McCann could not win, so I think he only does this if he knows he can’t win his Senate seat again, either, and he wants to trash the house on his way out the door.
Thus, I don’t think he’s going to do this.
But primarying incumbents doesn’t usually “weaken” them; instead, it shows that they were already weak.
- walker - Wednesday, Apr 5, 17 @ 10:47 am:
Smoke bomb
- Arsenal - Wednesday, Apr 5, 17 @ 10:47 am:
It’d be interesting to see what AFSCME did if Sam made the race, though. ‘Cause they’ve crossed over both to oppose Rauner and to support Sam (though I suppose they were one-and-the-same in Sam’s race), but if they do that again, they risk missing out on their first choice in the Democratic Primary (Whoever that is).

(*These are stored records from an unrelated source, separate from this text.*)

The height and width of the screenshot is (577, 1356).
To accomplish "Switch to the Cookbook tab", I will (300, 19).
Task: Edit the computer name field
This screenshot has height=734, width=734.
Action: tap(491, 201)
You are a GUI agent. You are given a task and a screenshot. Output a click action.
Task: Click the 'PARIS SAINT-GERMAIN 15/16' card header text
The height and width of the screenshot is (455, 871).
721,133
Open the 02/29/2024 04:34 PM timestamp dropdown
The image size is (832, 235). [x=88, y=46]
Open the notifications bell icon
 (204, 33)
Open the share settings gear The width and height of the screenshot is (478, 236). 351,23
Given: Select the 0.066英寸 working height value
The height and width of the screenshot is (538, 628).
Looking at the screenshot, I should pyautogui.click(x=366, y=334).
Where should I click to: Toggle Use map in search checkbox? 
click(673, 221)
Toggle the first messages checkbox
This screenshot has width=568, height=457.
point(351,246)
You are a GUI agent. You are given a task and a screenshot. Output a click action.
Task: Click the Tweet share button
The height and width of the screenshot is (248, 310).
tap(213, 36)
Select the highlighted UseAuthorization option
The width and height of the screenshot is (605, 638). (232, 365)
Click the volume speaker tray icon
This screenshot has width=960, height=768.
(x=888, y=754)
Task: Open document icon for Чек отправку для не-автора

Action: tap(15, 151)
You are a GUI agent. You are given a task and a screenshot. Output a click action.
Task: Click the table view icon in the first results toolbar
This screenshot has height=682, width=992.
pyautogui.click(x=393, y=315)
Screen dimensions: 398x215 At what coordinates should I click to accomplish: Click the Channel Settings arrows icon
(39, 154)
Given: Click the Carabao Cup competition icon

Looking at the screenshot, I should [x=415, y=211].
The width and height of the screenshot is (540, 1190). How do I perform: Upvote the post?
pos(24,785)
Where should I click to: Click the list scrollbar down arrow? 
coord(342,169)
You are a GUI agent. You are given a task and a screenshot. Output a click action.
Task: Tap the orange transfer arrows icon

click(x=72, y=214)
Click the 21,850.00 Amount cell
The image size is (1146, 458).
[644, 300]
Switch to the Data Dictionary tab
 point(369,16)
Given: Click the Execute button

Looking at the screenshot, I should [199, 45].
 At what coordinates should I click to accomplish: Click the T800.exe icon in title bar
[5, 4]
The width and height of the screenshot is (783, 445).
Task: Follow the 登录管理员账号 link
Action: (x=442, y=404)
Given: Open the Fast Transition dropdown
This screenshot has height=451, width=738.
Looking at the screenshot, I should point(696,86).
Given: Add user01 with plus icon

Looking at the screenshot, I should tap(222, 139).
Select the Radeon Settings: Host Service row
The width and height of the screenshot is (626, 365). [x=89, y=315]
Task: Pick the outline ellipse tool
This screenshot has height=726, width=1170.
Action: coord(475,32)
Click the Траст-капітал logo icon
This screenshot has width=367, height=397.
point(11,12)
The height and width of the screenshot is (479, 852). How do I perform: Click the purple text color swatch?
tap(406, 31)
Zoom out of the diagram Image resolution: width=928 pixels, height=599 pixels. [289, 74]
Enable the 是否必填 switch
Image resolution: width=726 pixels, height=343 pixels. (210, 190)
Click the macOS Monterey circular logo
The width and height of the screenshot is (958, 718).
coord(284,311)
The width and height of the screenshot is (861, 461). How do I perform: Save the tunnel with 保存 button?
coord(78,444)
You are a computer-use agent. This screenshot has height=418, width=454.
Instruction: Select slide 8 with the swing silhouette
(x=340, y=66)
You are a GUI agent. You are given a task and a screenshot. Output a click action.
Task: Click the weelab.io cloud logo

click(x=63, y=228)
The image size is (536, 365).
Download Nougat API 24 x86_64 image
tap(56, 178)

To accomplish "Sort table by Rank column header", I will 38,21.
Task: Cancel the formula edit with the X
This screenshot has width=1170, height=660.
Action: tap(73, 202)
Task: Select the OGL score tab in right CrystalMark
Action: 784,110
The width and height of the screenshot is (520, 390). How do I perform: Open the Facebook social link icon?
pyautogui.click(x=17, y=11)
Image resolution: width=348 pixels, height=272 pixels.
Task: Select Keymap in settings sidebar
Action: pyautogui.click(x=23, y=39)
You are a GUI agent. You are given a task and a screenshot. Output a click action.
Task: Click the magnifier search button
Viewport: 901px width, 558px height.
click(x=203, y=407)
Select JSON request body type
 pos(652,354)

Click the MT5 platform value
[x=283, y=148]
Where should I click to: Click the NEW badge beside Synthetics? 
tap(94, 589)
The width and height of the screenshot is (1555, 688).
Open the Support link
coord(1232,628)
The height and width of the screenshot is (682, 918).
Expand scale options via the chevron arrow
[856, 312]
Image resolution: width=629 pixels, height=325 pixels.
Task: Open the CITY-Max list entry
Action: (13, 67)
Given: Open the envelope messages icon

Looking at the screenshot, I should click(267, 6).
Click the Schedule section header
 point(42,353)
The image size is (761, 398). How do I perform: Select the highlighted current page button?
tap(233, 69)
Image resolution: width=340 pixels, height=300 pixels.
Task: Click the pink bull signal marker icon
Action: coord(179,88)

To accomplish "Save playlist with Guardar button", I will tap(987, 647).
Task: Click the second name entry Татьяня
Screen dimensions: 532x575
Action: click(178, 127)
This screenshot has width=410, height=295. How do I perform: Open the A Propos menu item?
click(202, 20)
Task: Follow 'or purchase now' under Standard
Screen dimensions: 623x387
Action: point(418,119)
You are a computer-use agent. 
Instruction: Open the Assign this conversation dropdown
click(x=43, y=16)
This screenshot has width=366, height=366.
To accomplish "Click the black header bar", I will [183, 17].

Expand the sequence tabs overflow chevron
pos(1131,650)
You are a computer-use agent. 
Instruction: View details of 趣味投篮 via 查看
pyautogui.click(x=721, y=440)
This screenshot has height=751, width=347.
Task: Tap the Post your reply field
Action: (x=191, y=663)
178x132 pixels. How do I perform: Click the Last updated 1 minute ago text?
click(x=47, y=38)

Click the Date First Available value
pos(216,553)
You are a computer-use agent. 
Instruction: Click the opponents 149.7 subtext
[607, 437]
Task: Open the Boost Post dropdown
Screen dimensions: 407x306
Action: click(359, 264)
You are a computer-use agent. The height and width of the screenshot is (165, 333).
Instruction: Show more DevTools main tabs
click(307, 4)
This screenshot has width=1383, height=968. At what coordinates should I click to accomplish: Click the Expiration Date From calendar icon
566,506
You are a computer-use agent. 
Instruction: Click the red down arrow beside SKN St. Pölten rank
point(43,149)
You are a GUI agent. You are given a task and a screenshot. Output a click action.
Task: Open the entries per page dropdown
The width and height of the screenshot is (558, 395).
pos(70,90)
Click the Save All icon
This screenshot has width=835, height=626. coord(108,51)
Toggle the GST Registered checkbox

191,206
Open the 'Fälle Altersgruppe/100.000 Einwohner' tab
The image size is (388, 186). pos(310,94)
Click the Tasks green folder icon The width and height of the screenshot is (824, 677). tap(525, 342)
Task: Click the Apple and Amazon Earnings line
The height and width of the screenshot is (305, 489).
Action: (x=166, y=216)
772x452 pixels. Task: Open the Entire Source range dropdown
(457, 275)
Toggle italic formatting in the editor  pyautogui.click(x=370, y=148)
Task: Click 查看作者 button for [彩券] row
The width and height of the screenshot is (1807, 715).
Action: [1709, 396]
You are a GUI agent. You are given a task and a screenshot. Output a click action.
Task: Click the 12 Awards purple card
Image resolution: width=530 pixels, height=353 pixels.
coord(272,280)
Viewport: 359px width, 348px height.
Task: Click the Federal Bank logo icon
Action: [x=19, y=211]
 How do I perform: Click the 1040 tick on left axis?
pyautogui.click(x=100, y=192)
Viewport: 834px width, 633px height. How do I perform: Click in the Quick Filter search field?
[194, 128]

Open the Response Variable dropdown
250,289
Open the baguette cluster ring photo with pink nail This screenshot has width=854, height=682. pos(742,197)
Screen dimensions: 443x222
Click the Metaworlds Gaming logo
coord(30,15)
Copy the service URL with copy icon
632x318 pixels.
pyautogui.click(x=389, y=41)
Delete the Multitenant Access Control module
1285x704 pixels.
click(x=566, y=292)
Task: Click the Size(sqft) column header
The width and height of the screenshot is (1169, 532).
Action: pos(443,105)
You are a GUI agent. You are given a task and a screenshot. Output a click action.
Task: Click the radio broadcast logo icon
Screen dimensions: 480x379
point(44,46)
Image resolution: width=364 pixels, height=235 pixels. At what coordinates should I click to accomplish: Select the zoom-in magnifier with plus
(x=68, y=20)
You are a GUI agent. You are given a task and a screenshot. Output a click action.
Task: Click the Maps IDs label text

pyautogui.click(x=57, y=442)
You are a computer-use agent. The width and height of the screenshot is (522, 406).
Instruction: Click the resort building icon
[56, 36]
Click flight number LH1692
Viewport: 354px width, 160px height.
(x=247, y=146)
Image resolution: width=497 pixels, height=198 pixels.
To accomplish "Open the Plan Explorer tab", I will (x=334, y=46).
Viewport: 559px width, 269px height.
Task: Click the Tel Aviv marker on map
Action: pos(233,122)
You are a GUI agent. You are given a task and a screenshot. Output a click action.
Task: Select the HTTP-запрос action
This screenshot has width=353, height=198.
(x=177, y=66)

- wordslinger - Wednesday, Apr 5, 17 @ 10:47 am:
Meeks, if he would go for it, would be a brilliant choice for Rauner at lg.
- Blue dog dem - Wednesday, Apr 5, 17 @ 10:54 am:
RNUG. Could Sam be considered a fiscal conservative?
- Liberty - Wednesday, Apr 5, 17 @ 11:04 am:
http://articles.chicagotribune.com/2013-06-16/opinion/ct-edit-senators-20130616_1_pension-reform-pension-bill-tea-party
- Blue dog dem - Wednesday, Apr 5, 17 @ 11:13 am:
Liberty. Thanks. Sounds like not much different than Rauner,MJM,Biss.
- Earnest - Wednesday, Apr 5, 17 @ 11:23 am:
I don’t know if McCann’s the right guy, but I do think it would be good if Republican primary voters had someone to vote for who isn’t anti-union. I’m not sure a primary challenge will lead to Rauner spending less on campaigning or messaging since he’s already running ads now.
- jim - Wednesday, Apr 5, 17 @ 11:33 am:
he’ll never risk his seat. he needs the money.
- RNUG - Wednesday, Apr 5, 17 @ 11:33 am:
-blue dog-
I see him as pragmatic with fiscal conservative leanings while mostly (with an exception or two) moderate on social issues. Others may see him as more conservative on social issues. He is, in at least a few cases, willing to vote his district when they have clearly spoken. And he seems to be a good fit for his district.
- A guy - Wednesday, Apr 5, 17 @ 11:43 am:
Sam is just such a pleasant fella, well liked by almost… (nevermind)
Silliest thing I”ve read in a while. Equally short on money and charm.
- Generic Drone - Wednesday, Apr 5, 17 @ 12:02 pm:
Don’t be a martyr Sam. We need you in the Senate more than have you be sacrifaced in the primary. Let Rauner win or lose on his own record.
- Last Bull Moose - Wednesday, Apr 5, 17 @ 1:56 pm:
Sam may not be able to win the Republican Senate primary without Democratic crossover votes. That could tempt him to hit Rauner head on.